Entries taken from a collection

▼

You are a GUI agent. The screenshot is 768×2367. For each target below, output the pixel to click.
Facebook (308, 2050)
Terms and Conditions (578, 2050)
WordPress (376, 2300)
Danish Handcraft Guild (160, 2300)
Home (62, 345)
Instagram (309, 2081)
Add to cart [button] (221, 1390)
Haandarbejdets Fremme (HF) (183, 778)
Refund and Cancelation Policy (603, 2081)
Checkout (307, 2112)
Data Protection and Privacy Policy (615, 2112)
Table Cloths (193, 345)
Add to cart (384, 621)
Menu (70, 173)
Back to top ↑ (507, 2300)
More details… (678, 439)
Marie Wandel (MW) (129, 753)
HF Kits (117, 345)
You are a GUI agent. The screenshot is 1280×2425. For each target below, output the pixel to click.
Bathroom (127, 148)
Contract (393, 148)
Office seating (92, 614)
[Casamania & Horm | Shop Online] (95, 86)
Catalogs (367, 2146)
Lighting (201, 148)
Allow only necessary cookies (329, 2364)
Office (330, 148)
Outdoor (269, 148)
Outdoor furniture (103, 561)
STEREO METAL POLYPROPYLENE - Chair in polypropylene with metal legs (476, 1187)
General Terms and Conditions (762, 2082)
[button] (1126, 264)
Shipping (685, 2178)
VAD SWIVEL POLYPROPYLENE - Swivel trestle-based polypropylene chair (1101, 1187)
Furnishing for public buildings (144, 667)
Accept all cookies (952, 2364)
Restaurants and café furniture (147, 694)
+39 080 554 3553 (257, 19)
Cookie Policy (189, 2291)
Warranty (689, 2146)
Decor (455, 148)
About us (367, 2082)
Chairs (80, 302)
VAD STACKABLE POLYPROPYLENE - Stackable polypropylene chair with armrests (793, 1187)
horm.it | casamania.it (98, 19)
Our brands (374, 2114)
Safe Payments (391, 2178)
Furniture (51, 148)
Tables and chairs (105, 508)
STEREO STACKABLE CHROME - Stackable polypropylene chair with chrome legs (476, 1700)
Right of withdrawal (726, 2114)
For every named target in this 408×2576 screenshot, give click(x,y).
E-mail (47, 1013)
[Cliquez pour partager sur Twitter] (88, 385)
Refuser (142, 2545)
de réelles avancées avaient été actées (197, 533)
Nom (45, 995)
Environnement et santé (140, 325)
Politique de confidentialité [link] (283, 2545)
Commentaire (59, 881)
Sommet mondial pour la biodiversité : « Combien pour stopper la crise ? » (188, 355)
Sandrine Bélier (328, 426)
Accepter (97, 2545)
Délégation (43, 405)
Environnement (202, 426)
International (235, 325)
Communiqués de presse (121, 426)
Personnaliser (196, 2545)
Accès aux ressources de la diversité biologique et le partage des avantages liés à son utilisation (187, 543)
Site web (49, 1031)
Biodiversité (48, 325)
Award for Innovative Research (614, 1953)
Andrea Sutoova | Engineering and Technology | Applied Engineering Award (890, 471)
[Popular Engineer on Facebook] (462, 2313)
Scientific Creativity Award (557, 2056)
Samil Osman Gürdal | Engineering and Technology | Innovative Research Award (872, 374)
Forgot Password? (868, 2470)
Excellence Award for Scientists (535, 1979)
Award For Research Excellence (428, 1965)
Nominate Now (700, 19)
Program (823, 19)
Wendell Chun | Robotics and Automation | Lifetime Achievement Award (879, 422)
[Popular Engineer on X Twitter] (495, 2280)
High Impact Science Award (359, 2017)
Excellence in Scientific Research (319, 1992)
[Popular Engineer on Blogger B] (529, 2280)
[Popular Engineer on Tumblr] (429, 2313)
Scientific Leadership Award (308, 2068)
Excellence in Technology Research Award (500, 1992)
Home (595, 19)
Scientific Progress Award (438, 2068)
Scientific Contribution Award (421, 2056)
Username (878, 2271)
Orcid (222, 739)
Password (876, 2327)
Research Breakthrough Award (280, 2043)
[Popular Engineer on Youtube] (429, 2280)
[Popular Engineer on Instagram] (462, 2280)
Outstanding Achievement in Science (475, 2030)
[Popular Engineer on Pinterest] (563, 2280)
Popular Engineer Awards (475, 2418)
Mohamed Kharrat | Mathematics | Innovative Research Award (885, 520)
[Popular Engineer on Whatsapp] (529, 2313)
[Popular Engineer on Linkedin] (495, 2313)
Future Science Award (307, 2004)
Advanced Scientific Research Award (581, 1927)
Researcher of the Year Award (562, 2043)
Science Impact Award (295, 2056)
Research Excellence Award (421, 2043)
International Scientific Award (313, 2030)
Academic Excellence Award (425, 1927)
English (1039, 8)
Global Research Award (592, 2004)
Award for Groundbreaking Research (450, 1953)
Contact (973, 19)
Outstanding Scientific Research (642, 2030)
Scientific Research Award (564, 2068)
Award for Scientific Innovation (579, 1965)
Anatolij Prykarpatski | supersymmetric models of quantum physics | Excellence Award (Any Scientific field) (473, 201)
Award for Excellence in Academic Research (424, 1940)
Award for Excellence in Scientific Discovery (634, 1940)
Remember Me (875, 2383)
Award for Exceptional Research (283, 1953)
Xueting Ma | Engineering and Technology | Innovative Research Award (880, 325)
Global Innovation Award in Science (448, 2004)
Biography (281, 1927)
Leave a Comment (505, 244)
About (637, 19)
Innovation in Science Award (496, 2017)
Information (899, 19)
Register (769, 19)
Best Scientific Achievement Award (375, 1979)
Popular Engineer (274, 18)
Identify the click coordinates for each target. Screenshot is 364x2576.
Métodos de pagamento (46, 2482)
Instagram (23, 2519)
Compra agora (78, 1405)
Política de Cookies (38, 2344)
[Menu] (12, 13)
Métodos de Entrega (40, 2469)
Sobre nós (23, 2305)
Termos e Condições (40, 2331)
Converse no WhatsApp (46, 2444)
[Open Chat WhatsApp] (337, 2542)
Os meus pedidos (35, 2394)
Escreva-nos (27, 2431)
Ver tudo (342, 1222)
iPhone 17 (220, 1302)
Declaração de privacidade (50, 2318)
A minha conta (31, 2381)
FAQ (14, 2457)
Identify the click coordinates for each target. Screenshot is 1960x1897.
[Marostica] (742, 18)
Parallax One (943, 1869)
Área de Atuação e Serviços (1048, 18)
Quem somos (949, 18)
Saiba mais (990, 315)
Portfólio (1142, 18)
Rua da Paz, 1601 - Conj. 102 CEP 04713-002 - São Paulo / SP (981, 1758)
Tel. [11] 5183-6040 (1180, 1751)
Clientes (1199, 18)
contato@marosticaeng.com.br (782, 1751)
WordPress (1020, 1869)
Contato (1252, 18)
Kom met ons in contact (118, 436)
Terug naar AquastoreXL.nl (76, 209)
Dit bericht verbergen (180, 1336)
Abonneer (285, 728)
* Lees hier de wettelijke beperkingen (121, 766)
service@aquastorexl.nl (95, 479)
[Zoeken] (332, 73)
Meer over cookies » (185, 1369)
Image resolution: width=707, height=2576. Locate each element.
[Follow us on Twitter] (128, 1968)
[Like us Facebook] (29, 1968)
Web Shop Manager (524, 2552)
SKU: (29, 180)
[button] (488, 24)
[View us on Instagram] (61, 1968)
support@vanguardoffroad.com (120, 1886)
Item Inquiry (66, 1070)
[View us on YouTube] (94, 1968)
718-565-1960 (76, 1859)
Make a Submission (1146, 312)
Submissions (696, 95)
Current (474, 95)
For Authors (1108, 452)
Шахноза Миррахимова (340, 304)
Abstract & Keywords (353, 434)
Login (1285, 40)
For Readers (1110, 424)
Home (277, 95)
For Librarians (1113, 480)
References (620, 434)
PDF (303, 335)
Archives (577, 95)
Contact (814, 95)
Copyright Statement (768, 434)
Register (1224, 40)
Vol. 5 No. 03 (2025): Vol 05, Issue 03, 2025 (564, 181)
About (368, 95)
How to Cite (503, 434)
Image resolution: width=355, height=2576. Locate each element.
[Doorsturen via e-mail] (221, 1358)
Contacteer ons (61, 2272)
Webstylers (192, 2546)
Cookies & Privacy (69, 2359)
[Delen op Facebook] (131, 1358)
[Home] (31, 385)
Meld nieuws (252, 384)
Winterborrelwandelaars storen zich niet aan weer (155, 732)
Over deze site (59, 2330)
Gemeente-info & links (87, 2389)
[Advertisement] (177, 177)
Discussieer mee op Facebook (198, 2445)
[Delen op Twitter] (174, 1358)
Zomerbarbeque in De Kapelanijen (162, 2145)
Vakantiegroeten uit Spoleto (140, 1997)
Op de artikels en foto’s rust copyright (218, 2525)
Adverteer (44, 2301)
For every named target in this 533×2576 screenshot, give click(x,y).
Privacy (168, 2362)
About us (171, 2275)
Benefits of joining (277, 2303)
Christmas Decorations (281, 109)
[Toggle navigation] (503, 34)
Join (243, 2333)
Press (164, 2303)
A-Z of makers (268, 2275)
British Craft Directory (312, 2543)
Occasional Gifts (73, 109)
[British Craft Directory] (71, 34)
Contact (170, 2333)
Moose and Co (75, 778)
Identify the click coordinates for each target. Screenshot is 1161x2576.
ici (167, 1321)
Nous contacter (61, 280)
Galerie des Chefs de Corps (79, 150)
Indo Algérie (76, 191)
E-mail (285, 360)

▲

Please transcribe only the lines in the records above running from the line that has "Global Research Award (592, 2004)" through the line that has "Award for Exceptional Research (283, 1953)", both included, exactly as they appear.

_EXPECTED OUTPUT:_
Global Research Award (592, 2004)
Award for Groundbreaking Research (450, 1953)
Contact (973, 19)
Outstanding Scientific Research (642, 2030)
Scientific Research Award (564, 2068)
Award for Scientific Innovation (579, 1965)
Anatolij Prykarpatski | supersymmetric models of quantum physics | Excellence Award (Any Scientific field) (473, 201)
Award for Excellence in Academic Research (424, 1940)
Award for Excellence in Scientific Discovery (634, 1940)
Remember Me (875, 2383)
Award for Exceptional Research (283, 1953)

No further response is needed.